-- Directions --
In the records, each line holding "agent" must be reported.

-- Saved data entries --
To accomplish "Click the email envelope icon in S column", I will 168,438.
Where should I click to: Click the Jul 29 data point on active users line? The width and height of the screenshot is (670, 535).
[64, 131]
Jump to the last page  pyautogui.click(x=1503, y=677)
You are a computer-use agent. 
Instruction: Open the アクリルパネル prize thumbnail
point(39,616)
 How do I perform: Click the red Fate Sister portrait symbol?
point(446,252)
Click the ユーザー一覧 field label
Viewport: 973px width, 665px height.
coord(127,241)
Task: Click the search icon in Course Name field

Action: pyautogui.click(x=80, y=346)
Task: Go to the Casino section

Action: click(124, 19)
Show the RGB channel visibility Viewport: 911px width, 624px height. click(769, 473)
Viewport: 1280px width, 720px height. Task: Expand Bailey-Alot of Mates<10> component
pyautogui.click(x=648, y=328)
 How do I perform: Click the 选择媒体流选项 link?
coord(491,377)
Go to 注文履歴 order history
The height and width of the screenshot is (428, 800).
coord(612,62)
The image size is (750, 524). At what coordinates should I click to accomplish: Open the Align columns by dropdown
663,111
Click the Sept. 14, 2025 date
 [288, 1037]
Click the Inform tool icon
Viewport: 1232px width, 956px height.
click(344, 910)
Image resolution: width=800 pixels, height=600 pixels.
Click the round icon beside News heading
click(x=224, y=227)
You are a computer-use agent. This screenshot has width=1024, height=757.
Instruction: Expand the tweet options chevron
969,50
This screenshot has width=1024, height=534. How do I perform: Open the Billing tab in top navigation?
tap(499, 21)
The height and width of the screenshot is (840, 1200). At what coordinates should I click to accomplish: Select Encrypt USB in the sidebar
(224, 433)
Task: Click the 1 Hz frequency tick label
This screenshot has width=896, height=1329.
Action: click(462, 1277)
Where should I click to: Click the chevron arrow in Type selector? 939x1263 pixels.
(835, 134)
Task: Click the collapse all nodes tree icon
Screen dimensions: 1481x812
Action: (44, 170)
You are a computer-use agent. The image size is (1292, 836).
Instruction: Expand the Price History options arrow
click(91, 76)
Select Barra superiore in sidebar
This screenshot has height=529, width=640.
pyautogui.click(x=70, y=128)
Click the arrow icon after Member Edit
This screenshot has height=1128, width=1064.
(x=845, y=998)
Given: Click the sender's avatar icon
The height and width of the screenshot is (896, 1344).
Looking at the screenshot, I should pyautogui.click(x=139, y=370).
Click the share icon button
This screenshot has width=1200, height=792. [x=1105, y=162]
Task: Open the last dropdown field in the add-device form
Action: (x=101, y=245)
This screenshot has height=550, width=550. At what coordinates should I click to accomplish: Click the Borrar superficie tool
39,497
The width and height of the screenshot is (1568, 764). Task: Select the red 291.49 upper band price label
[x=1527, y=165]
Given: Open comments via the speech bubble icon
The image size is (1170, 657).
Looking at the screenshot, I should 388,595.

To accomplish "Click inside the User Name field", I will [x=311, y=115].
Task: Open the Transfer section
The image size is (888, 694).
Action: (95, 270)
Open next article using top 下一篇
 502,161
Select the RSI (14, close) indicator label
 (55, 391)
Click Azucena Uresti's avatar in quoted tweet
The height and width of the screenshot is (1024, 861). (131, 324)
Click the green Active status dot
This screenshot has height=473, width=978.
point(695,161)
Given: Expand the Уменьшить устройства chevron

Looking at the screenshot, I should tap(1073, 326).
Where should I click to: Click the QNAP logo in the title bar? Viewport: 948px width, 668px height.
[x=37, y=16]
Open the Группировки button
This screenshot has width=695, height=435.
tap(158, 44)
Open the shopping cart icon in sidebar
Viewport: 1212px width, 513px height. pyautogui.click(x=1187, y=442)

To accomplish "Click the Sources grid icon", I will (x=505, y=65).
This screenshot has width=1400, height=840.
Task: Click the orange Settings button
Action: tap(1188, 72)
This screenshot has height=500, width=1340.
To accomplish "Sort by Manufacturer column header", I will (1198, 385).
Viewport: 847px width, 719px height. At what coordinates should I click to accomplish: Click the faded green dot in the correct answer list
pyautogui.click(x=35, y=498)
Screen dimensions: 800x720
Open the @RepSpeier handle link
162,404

-- Result --
You are a computer-use agent. 
You are a computer-use agent. This screenshot has width=1024, height=757.
You are a computer-use agent. The image size is (1292, 836).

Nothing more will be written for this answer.